L'interferenza ideologica è dunque ben orchestrata: da una parte gli arcaici e i reazionari, dall'altra i partigiani della modernità e del liberismo. I due hanno pertanto una buona intesa e si completano. Le politiche di aggiustamento strutturale hanno compromesso ogni possibilità di sviluppo economico duraturo e solidale. Il ruolo economico e politico degli Stati è stato ridotto alla sua più semplice espressione, poiché in un sistema liberista gli interessi particolari precedono l'interesse collettivo. E le donne sono le prime vittime di questa ideologia e di questa visione del mondo. A questo titolo, né esse né l'insieme dei popoli hanno molto da aspettarsi dagli organismi internazionali, dai delegati degli Stati che si riempiono la bocca di parole e mettono in atto, ogni giorno, politiche che aumentano la povertà e rimettono in discussione i nostri diritti.
In Francia, il governo della sinistra plurale non è da meno. Tutti i suoi componenti si attaccano mollemente ai valori della sinistra e tentano di farci credere che liberismo può far rima con socialismo. Che bilancio si dovrà tirare delle politiche condotte nella lotta contro le ineguaglianze tra uomini e donne?

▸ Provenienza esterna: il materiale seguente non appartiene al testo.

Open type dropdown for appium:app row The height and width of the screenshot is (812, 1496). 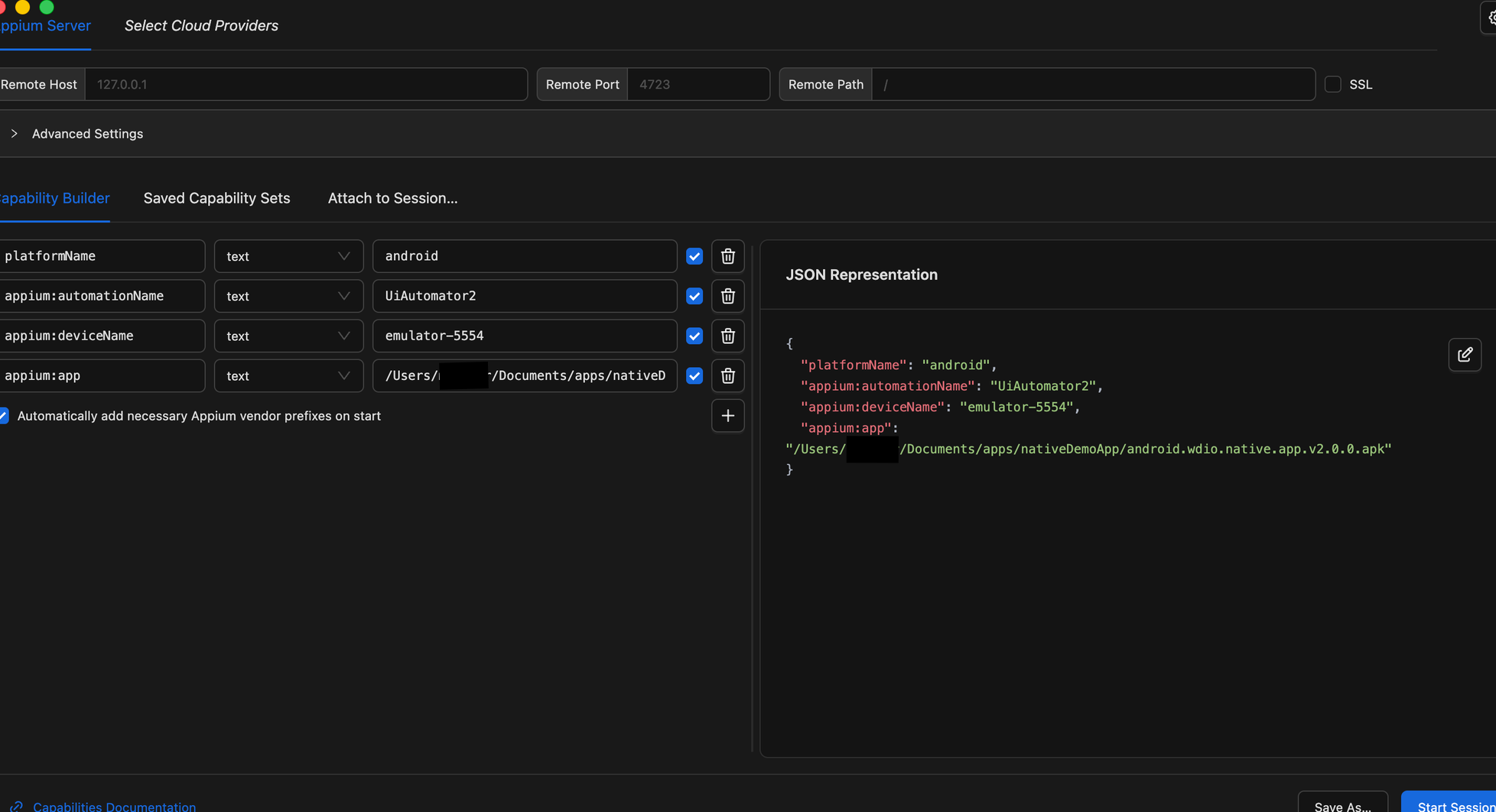pyautogui.click(x=288, y=375)
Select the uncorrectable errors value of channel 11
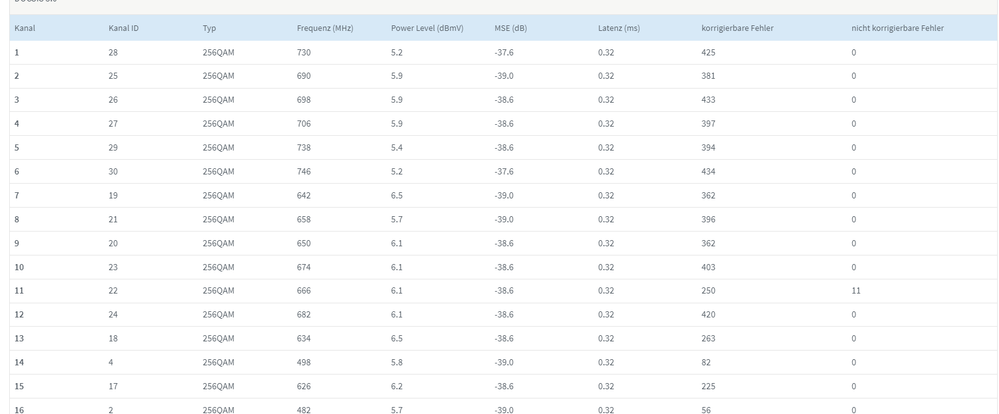This screenshot has height=414, width=999. 856,291
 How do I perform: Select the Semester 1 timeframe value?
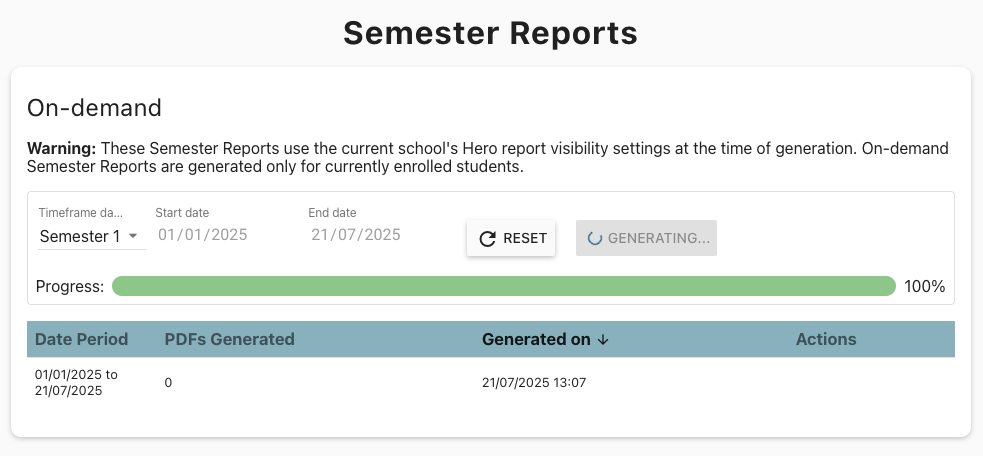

Le stesse che su scala mondiale: globalmente negative.
Sul terreno degli impieghi, l'incoraggiamento al tempo parziale ha reso più fragile la posizione delle donne sul mercato del lavoro e contribuito al loro impoverimento. La legge Aubry sulle 35 ore ha effetti nefasti per l'insieme dei salariati, e in particolare per le donne, in virtù dello sviluppo della flessibilità e della deregolamentazione. Le condizioni di lavoro sono sempre più difficili nel settore privato, ma anche nel settore pubblico sottoposto alle regole del liberismo. E' un fatto che 200.000 donne hanno preferito lasciare il loro impiego per occuparsi dei loro bambini giovandosi del "sussidio per l'educazione parentale", cosa che ha fatto precipitare il tasso di attività delle donne con due figli dal 70% al 40%. Va inoltre detto che in materia di politica familiare, questo governo s'ispira largamente alle logiche liberiste, preferendo concedere la priorità ai metodi di custodia individuali e privati piuttosto che agli asili pubblici. Se si vuole incoraggiare le donne a restare a casa per continuare ad assumersi, da sole, gli incarichi familiari e il lavoro domestico, non si può scegliere metodi più efficaci!
Quanto al diritto di scelta, il dossier è sempre in attesa. Niente sulla necessaria riforma della legge Veil sull'aborto, ancora meno sulla sua depenalizzazione. Niente sui metodi contraccettivi, il cui rimborso o la gratuità totale segnano il livello dell'intervento politico. Sulle violenze, c'è il silenzio.
E' per tutte queste ragioni che noi marceremo a Parigi, all'appello delle donne del Quebec che hanno convinto le donne del mondo intero a organizzare la loro conferenza, nelle strade, sotto forma di una marcia contro la povertà e la violenza. Noi marceremo per dire no all'oppressione e allo sfruttamento. Dopo Seattle e prima di Millau, noi marceremo per dimostrare che il liberismo produce la povertà e le guerre. Per denunciare le violenze di cui le donne sono vittime, violenze secolari, generalizzate nel mondo, dove regna la legge del più forte: la legge del profitto, imposta da una minoranza che ha la pretesa di trasformare il mondo in un vasto supermercato. Sole, non siamo niente. Unite, siamo tutte!